4. Trump will weaponize uncertainty and impose tariffs on Canada’s exports

My base case for 2025 is that Trump will impose tariffs on Canadian exports, almost immediately after his inauguration. Our BDL modelling suggests such a move would be disastrous for North America’s economy. However, looking further down the road, I have much more conviction that the economic ties that bind us together will be strong enough that ultimately a trilateral North American trade pact will continue after Trump’s second term ends.

5. Bank of Canada will continue cutting rates and the dollar will depreciate further

The Bank cut rates at its last five meetings of 2024, bringing its policy rate down from 5% to 3.25%. Financial markets have priced in a few more rate cuts, bottoming out around 2.6%. If the tariff threat is realized, short-term Canadian interest rates need to go much lower to support activity. Given a diverging outlook for monetary policy relative to the US, the Canadian dollar would have further to fall, which will partially cushion the blow, but that will raise import prices and make Canadians rethink their travel plans to the US this year.

6. Canadian trade will initially outperform expectations

The unfortunate experience of steel and aluminum tariffs in Trump’s first term offer some guidance. There was an initial period when businesses “stockpiled” inventories before the tariffs came into force.
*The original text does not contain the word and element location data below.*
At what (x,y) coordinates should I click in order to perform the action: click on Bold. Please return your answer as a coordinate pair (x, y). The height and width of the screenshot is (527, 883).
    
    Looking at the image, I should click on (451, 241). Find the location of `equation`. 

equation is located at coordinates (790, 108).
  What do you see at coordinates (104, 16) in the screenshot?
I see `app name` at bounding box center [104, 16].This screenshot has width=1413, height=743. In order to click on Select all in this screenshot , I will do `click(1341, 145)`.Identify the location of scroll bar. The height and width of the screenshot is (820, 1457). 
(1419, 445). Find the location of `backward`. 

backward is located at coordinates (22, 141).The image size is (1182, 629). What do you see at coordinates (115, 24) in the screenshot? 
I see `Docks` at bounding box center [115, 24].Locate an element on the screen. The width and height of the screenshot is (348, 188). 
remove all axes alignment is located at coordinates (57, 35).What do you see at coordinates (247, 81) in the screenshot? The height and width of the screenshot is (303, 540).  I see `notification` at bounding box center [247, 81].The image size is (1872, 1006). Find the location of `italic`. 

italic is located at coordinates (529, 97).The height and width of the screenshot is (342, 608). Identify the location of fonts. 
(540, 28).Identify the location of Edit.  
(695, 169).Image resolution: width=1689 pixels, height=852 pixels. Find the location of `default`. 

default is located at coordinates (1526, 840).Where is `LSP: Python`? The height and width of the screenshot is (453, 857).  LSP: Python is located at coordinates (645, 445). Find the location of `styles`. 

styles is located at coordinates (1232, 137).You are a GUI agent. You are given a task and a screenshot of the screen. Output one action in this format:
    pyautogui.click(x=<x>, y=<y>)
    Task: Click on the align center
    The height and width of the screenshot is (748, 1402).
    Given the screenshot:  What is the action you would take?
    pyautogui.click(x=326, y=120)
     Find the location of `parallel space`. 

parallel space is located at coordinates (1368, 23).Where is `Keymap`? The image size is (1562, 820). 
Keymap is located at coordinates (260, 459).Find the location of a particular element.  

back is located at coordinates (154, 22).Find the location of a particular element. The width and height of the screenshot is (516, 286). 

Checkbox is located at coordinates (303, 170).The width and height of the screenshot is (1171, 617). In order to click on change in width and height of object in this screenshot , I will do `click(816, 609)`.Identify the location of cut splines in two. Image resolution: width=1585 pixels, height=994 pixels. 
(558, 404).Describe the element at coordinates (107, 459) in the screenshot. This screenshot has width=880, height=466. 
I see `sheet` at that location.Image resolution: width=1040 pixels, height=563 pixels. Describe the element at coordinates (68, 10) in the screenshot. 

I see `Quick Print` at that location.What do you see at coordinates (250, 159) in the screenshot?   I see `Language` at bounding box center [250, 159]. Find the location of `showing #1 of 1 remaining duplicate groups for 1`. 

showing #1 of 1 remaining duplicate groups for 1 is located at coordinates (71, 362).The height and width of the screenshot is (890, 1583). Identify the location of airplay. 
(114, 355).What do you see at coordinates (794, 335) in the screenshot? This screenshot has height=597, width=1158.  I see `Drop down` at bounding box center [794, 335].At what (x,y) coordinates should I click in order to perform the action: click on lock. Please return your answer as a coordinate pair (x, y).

We expect a similar dynamic this time around.

As such, I expect Canadian exports to outperform expectations, at least very early in 2025, as US importers rush to avoid potential tariffs.

7. Housing prices will rise again

With lower borrowing costs, combined with new mortgage rules to extend amortizations, along with the painfully slow process to raise housing supply, I expect average home prices in Canada to rise in 2025, causing more concern for first-time home buyers. New record highs in the next few years shouldn’t be ruled out.

8. Canadian productivity will be less awful

I’ll end with a mildly optimistic outlook for Canada’s productivity.

Canadians are working harder, not smarter. We’re putting in more hours. Unfortunately, output growth isn’t keeping pace. The result is less output produced per hour. Here’s hoping that this year, with lower borrowing costs, businesses and workers will ambitiously invest in new technologies to uncover better, faster and cheaper ways to create value. It’s desperately needed and something everyone can raise a glass to!

Beyond the news headlines, $3.6B in Canada/US trade

It’s hard to have a conversation these days that doesn’t veer into Canada/US relations. Looking past the political chirps, here are some of the numbers behind what’s at stake for business.

The Chamber’s national network has introduced the Canada-U.S. Trade Tracker — to illustrate the ties between our two economies.

“The stakes couldn’t be higher,” Canadian Chamber President and CEO Candace Laing said. “Tariffs and trade barriers jeopardize jobs, industries and families across both sides of the border. The Canada-U.S. Trade Tracker gives us the tools to push back with facts, showing just how much we all stand to lose when imposing taxes on prosperity.”

Every day, $3.6 billion in goods crosses the Canada-U.S. border, fueling a $1.3 trillion annual trade relationship. This partnership supports:

  • 1.4 million US jobs tied to Canadian exports.
  • 2.3 million Canadian jobs tied to US exports.
  • 50% of bilateral goods trade between related companies, underscoring the depth of integration between our economies.

A 25% tariff could shrink Canada’s GDP by 2.6%, costing Canadian households an average of $1,900 annually. For the US, this would mean a 1.6% GDP drop, with families losing $1,300 per year. Beyond the economic impact, tariffs would disrupt industries like automotive, agriculture, and energy, making everything from groceries to cars more expensive.